BILL ANALYSIS

 

 

 

C.S.H.B. 1253

By: Smithee

Insurance

Committee Report (Substituted)

 

 

 

BACKGROUND AND PURPOSE

 

A person living with a chronic illness often relies on prescription drugs to help manage the person's symptoms. Many prescription drugs do not yet have generic equivalents and are expensive. High out-of-pocket costs for prescription drugs have been shown to increase the risk of noncompliance with a doctor's recommendations, which increases the risk that an illness will worsen or that the course of improvement will be impeded.
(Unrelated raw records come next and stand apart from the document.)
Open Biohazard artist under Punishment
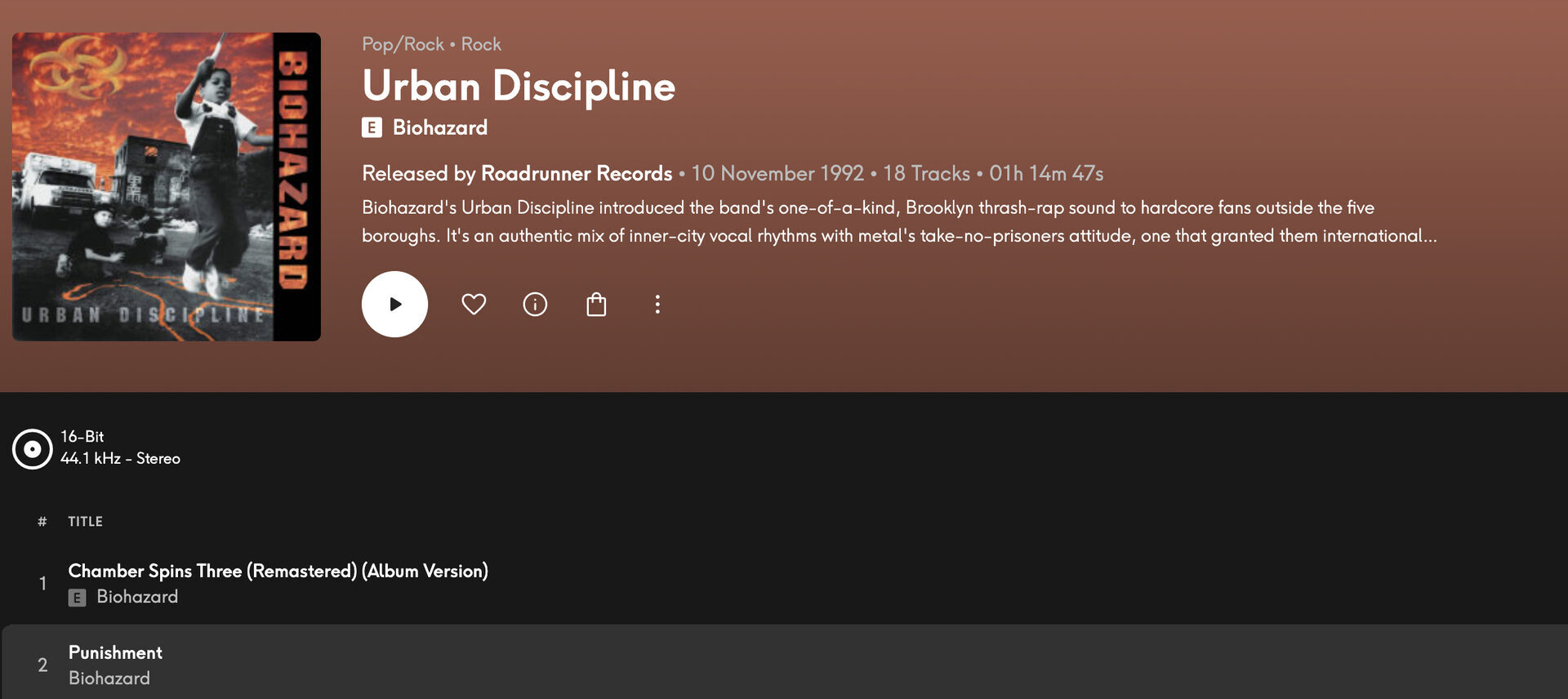Viewport: 1568px width, 699px height. point(109,679)
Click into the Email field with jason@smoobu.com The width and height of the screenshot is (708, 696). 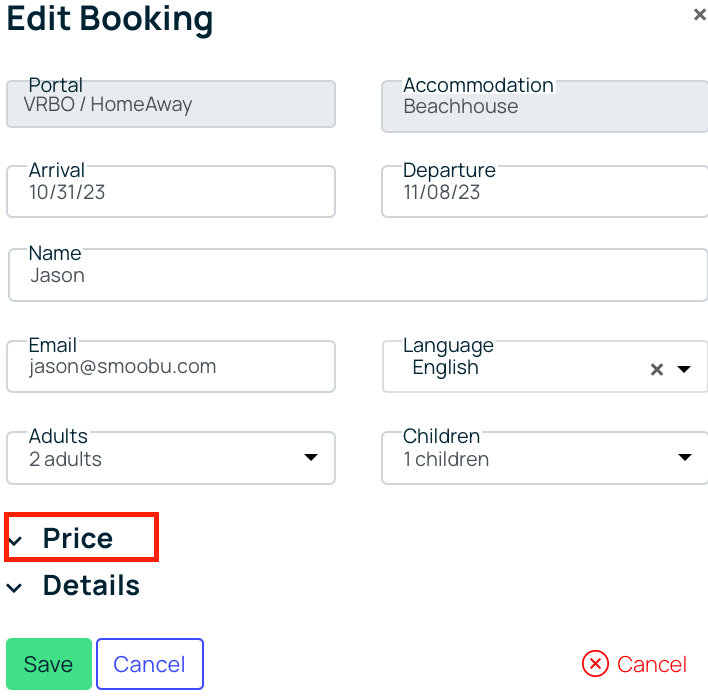coord(171,366)
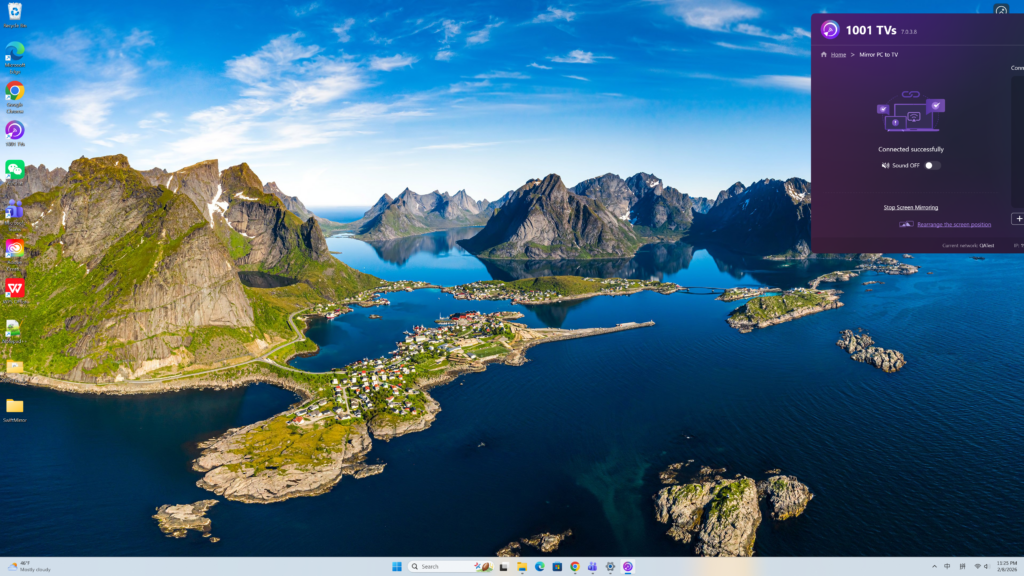Screen dimensions: 1024x576
Task: Click the round floating icon above the app panel
Action: [x=1001, y=11]
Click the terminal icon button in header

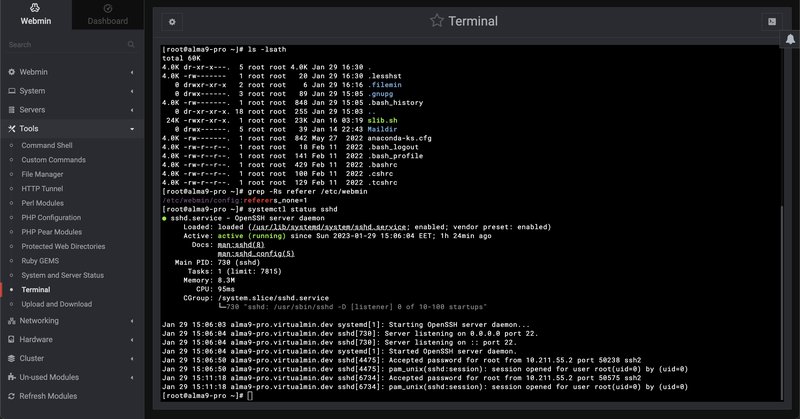click(x=771, y=20)
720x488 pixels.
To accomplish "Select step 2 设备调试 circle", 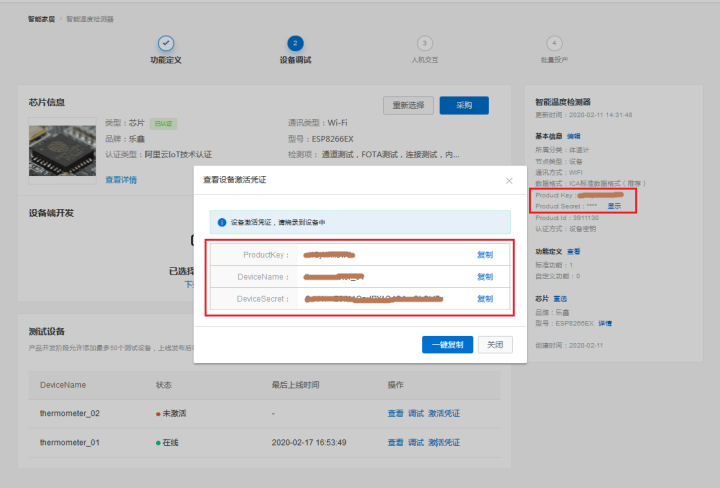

A person living on a fixed income is much more likely to have difficulty adjusting quickly or easily to an unexpected change to the medication costs.

 

Current law requires the issuer of a health benefit plan to notify the commissioner of insurance and each covered employer 60 days before the start of the enrollment period of any changes to the plan.  However, the law does not require that an enrollee be given such notification, preventing the person from being able to plan for increases in out-of-pocket drug costs and increasing the likelihood that the person will not be able to continue the course of doctor-recommended treatment.

 

C.S.H.B. 1253 seeks to address this problem by requiring a health insurance plan issuer to notify enrollees 60 days before the effective date of a health benefit plan modification of drug coverage, including a modification of a drug formulary.

 

RULEMAKING AUTHORITY

 

It is the committee's opinion that this bill does not expressly grant any additional rulemaking authority to a state officer, department, agency, or institution.

 

ANALYSIS

 

C.S.H.B. 1253 amends the Insurance Code to establish provisions relating to modifications of drug coverage under a health benefit plan that are applicable to the following: a group health benefit plan to which  provisions of law relating to coverage of prescription drugs specified by a drug formulary apply; an individual health benefit plan, as defined by provisions of law relating to previous denial of health benefit plan coverage; and a small employer health benefit plan written under the Health Insurance Portability and Availability Act.

 

C.S.H.B. 1253 authorizes a group or individual health benefit plan issuer to modify drug coverage provided under a health benefit plan if the modification occurs at the time of coverage renewal; the modification is effective uniformly among all group health benefit plan sponsors covered by identical or substantially identical health benefit plans or all individuals covered by identical or substantially identical individual health benefit plans, as applicable; and not later than the 60th day before the date the modification is effective, the issuer provides written notice of the modification to the commissioner of insurance, each affected group health benefit plan sponsor, each affected enrollee in an affected group health benefit plan, and each affected individual health benefit plan holder. 

 

C.S.H.B. 1253 specifies that modifications affecting drug coverage that require such notice include removing a drug from a formulary; adding a requirement that an enrollee receive prior authorization for a drug; imposing or altering a quantity limit for a drug; imposing a step-therapy restriction for a drug; and moving a drug to a higher cost-sharing tier unless a generic drug alternative to the drug is available.  The bill authorizes a group or individual health benefit plan issuer to elect to offer an enrollee in the plan the option of receiving such required notifications by e-mail. 

 

C.S.H.B. 1253 amends the Health Insurance Portability and Availability Act to specify that the authority of a small or large employer health benefit plan issuer to modify a small or large employer health benefit plan under certain conditions is in accordance with the bill's provisions relating to the modification of drug coverage under a health benefit plan.

 

EFFECTIVE DATE

 

September 1, 2011.

 

COMPARISON OF ORIGINAL AND SUBSTITUTE

 

C.S.H.B. 1253 contains provisions not included in the original relating to the modification of drug coverage under a health benefit plan. 

 

C.S.H.B. 1253, in provisions of the Health Insurance Portability and Availability Act authorizing an employer health benefit plan issuer to modify a health benefit plan under certain conditions, contains a provision not included in the original specifying that the authority is in accordance with the bill's provisions relating to the modification of drug coverage under a health benefit plan.  The substitute, in the part of the provisions setting out those conditions, omits the requirement included in the original for the issuer to notify each enrollee of the modification, including a modification of a drug formulary.